A data block:
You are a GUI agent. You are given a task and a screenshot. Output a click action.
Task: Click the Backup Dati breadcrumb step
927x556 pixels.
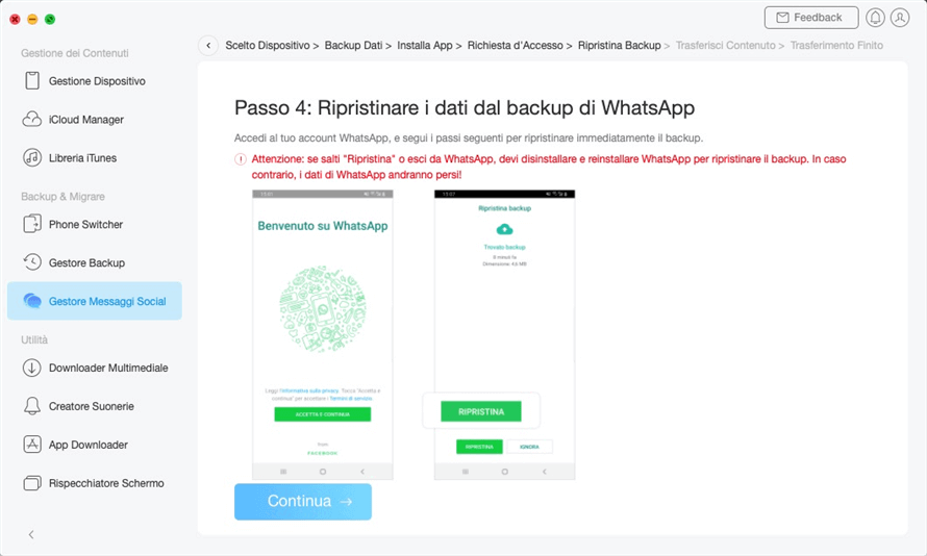(353, 45)
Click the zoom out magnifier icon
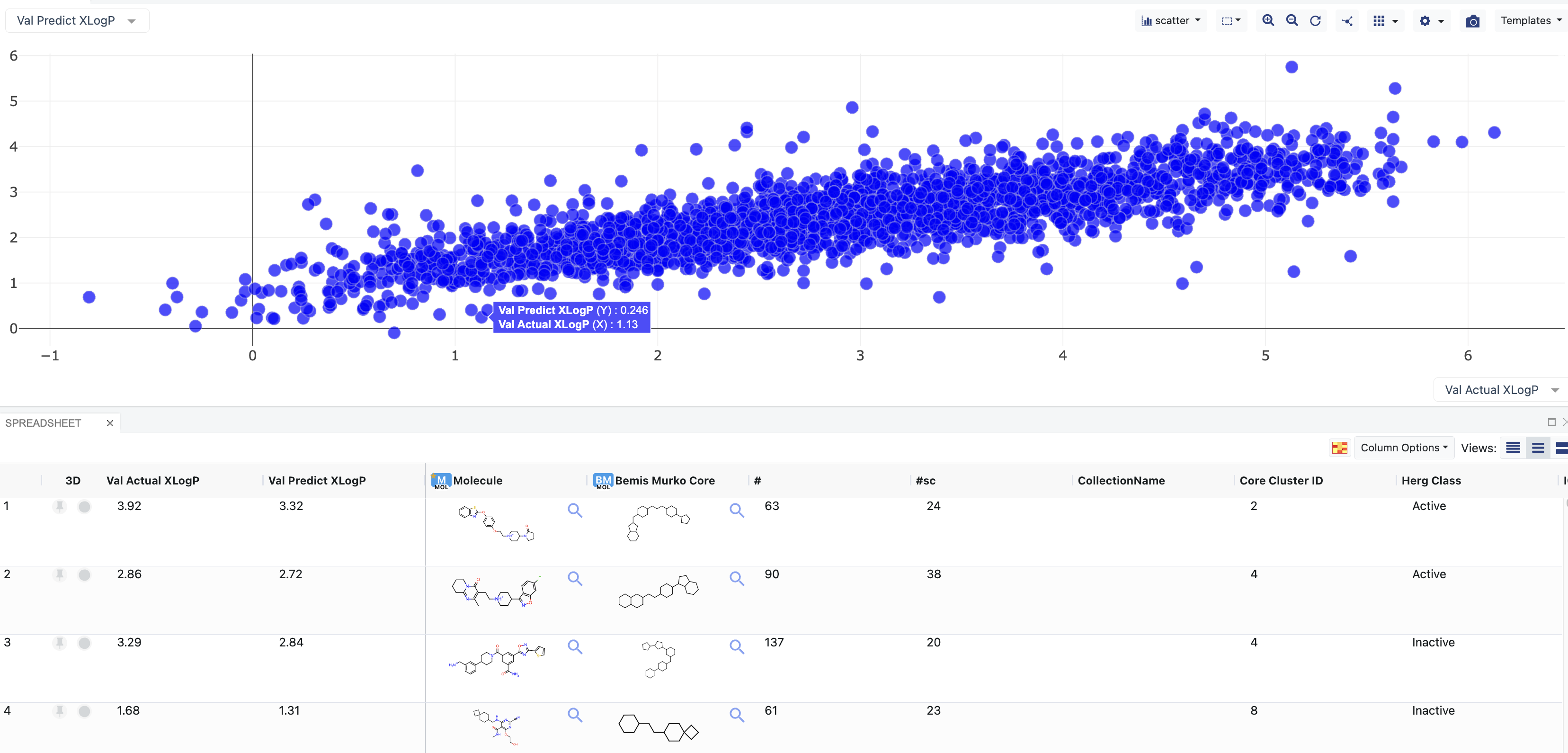The width and height of the screenshot is (1568, 753). coord(1292,21)

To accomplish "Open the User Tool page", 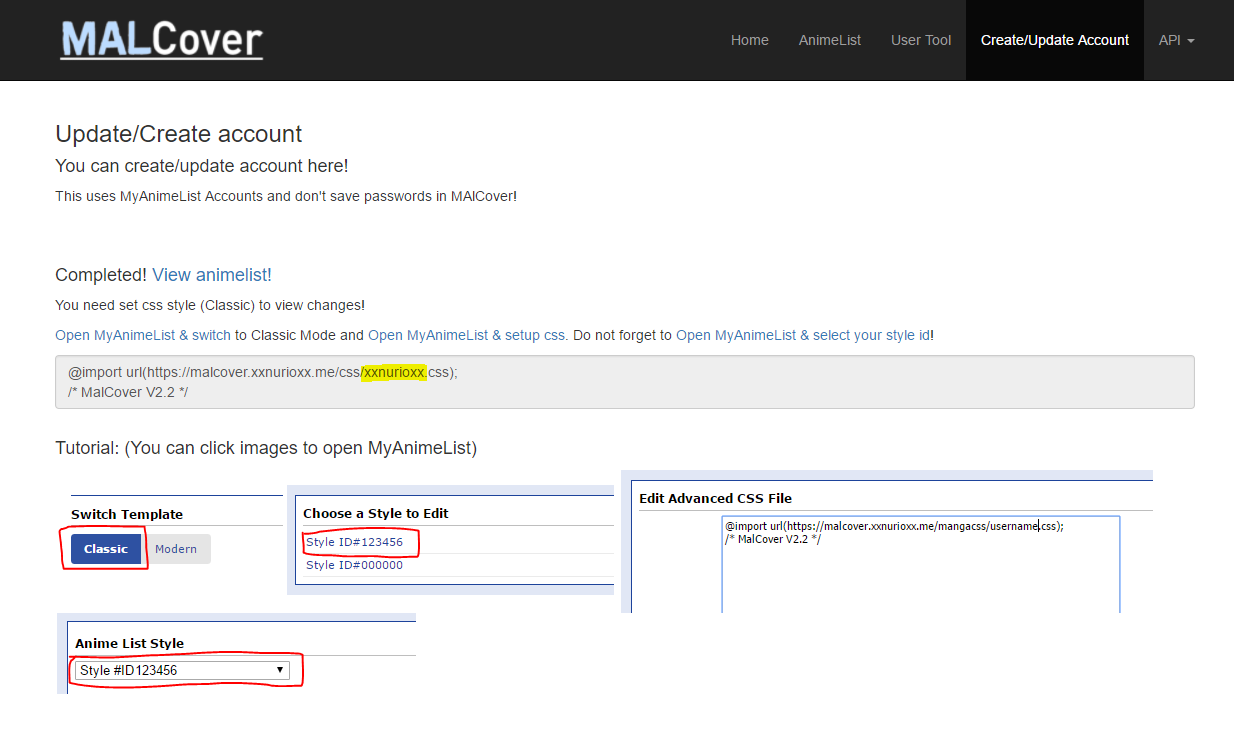I will (x=921, y=40).
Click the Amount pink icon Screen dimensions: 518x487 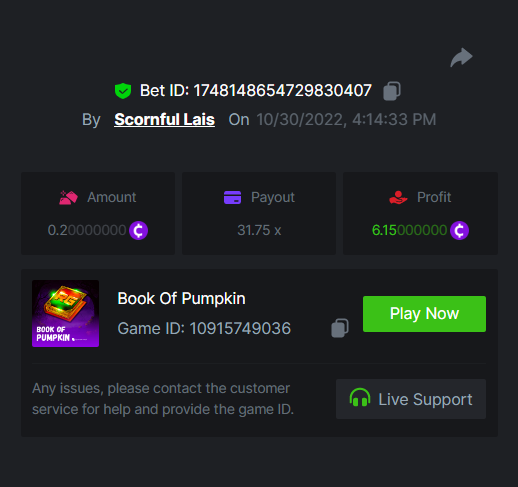tap(68, 197)
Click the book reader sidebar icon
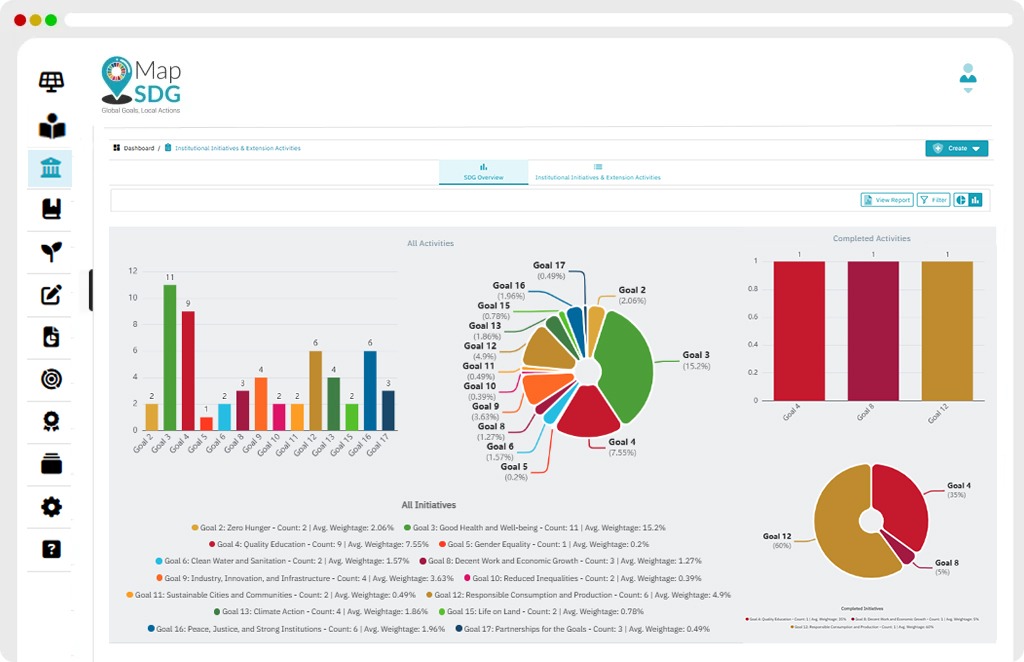 tap(52, 126)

• [Required work]: Retype the records from the first line through the line containing "The width and", including that line, and leave the pictures out.

• [The result]:
You are a GUI agent. You are given a task and a screenshot. Output a click action.
Task: Click the Backup Dati breadcrumb step
927x556 pixels.
(353, 45)
Click the zoom out magnifier icon
The width and height of the screenshot is (1568, 753). coord(1292,21)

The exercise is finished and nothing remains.